2. The method of claim 1, wherein prior to analyzing the speech information using the first model, the method further comprises:

determining the quantity of voice information and voice energy distribution in a preset time period;

and determining whether to play preset voice or not according to the number and the voice energy distribution.

3. The method of claim 2, wherein determining whether to play a predetermined voice message according to the amount and the voice energy distribution comprises:

and if the number is larger than a first preset threshold value and the voice capability distribution indicates that the voice tone is larger than a second preset threshold value, determining to play the preset voice.
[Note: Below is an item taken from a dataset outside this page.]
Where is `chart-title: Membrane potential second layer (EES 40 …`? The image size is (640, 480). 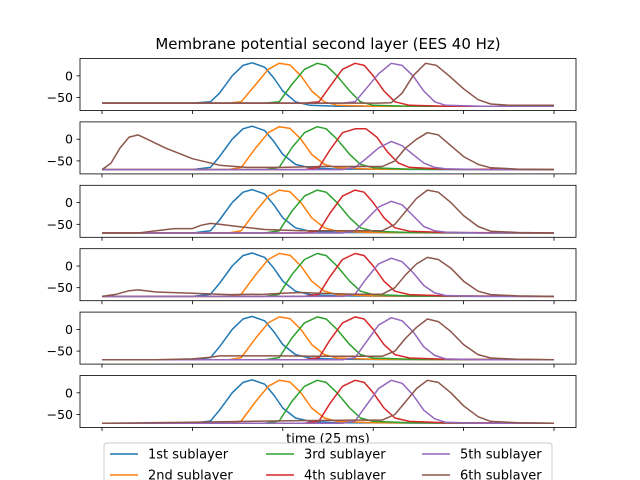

4. The method of claim 2, further comprising:

and playing the preset voice in a preset tone under the condition of determining to play the preset voice.
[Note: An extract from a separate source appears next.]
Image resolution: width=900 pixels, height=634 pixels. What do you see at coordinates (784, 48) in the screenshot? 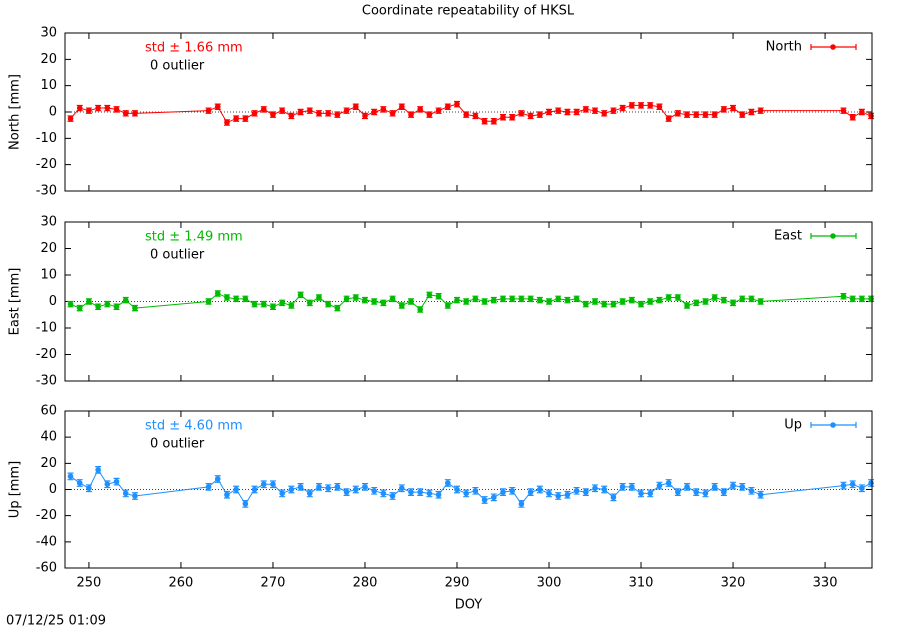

5. The method of claim 1, wherein playing the response speech matching the speech information based on the emotion classification comprises:

extracting intonation and speed corresponding to the emotion category;

and playing the response voice according to the intonation and the speed.

6. The method of any of claims 1 to 5, wherein the first model comprises a deep neural network (WDE-LSTM).

7. An information processing apparatus characterized by comprising:

a receiving unit for receiving voice information;

a processing unit, configured to analyze the voice information using a first model, and determine an emotion category of the voice information, where the first model is trained through machine learning using multiple sets of data, and each set of data in the multiple sets of data includes: the voice information and the emotion type corresponding to the voice information;

and the control unit is used for playing the response voice matched with the voice information based on the emotion type.

8. The apparatus of claim 7,

the processing unit is further used for determining the number of voice messages and the voice energy distribution in a preset time period; and determining whether to play preset voice or not according to the number and the voice energy distribution.

9. The apparatus of claim 8, wherein the processing unit is configured to determine whether to play a predetermined voice message according to the number and the voice energy distribution by:

10. The apparatus of claim 8,

the control unit is further configured to play the preset voice in a preset tone under the condition that the preset voice is determined to be played.

11. The device of claim 7, wherein the control unit is configured to play the response voice matching the voice information based on the emotion classification by:

extracting intonation and speed corresponding to the emotion category;

and playing the response voice according to the intonation and the speed.

12. A robot characterized by comprising the information processing apparatus according to any one of claims 7 to 11.